Vous avez remarqué, on n’a plus le droit d’être triste. Ou en rogne, de s’être levé du pied gauche, de trouver qu’aujourd'hui il fait une lumière dégueulasse. Qu’on n’a rien d’intéressant à faire, qu’on trouve la conversation des gens nulle à chier, et la sienne encore pire. Qu’on a une vie de merde, des amis de merde : faut être Performant. Au boulot, en famille, au pieu, avec ses enfants, son chien, ses azalées, faut assurer ! Si t’assures pas, t’es suspect. C’est que tu t’y es mal pris. T’as pas lu les bons tutos, tu t’y es pris comme un manche, t’es un charlot. Un zéro, un cassos’, le rebut de la société. T’as commis le pire des crimes, pire qu’un blasphème : t’as pas cherché à réussir. Ou t’as pas réussi à réusssir, ce qui est pas mieux. Malheur aux perdants !

 

Faut faire envie ! Avoir de la thune, une belle baraque, une grosse situation, une femme (ou un mari) qui l’est pas, et qui sait s’attifer, des enfants qui réussissent à l’école (chiants, mais bons à l’école), une bagnole qui tient la place de deux, et des souvenirs de vacances à raconter !

 

Faut surtout pas être moche. Ou fringué comme l’as de pique. Faut avoir plein d’amis. Trouver sa vie « super ». Ou alors, faut pas que ça se voie : si tu t’emmerdes dans ta vie, si tu rames dans ton boulot, si ta nana te gonfle, si tu te demandes ce que tu vas bien pouvoir foutre de ta journée, c’est pas grave : pourvu que ça se voie pas.
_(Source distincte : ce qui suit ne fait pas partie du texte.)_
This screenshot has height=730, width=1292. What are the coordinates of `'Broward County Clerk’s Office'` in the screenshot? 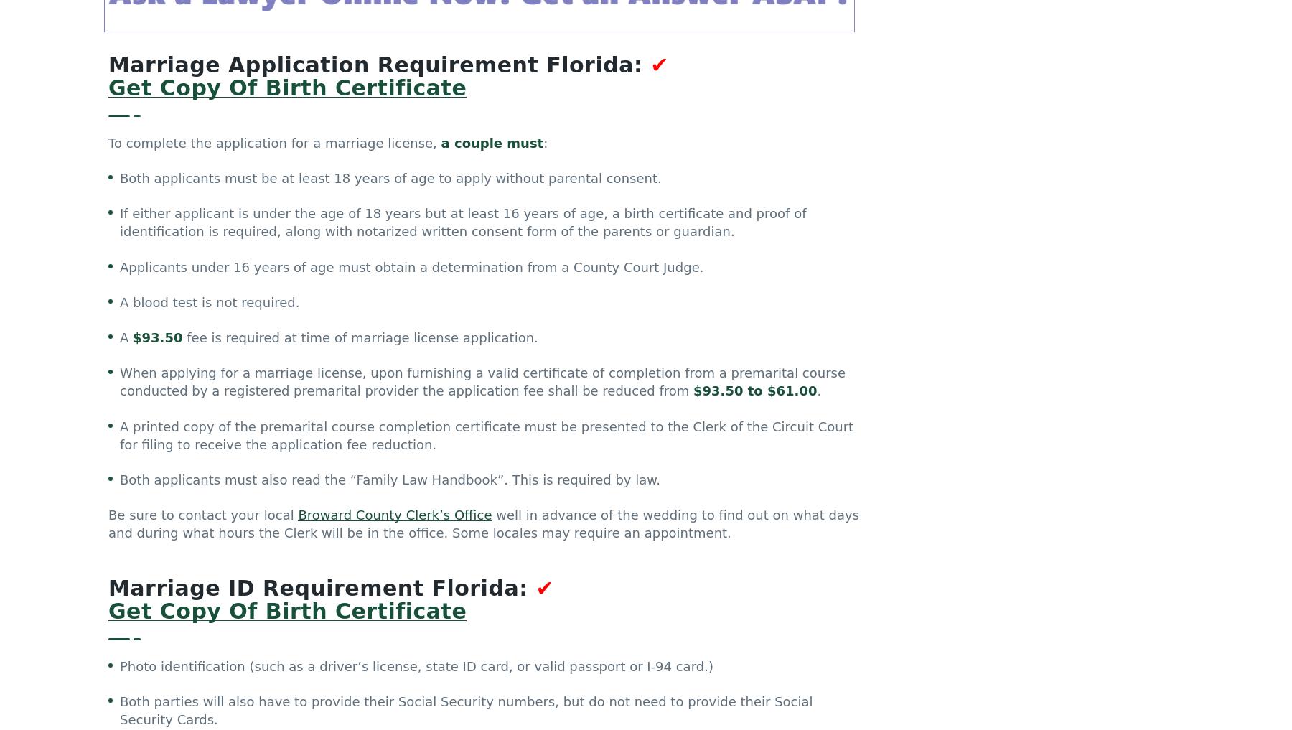 It's located at (394, 517).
Plus tu rames, plus tu dois répondre, si on te demande : « Super ! » Toute façon, personne ira vérifier. Tout le monde s’en fout, si ça va moche ou « Super », l’essentiel c’est que tu sauves les apparences, que tu viennes pas ruiner l’ambiance. Le rêve collectif.

 

Et si, vraiment, un soir, tu sens que tu touches le fond, que tu ne vois pas du tout ce qui pourrait te redonner le sourire, un soir de Réveillon, par exemple … tu pourrais … tu pourrais …

 

Sais pas, moi … Si vraiment tu veux rire un coup … t’as plus qu’à te trouver un spectacle de cabaret, par exemple !

Et là, la vie te paraîtra drôle !

 

Merci, M’sieurs dames ! Merci ! Merci beaucoup ! Passez une bonne nuit de Réveillon ! Et soyez heureux ! Ou pas.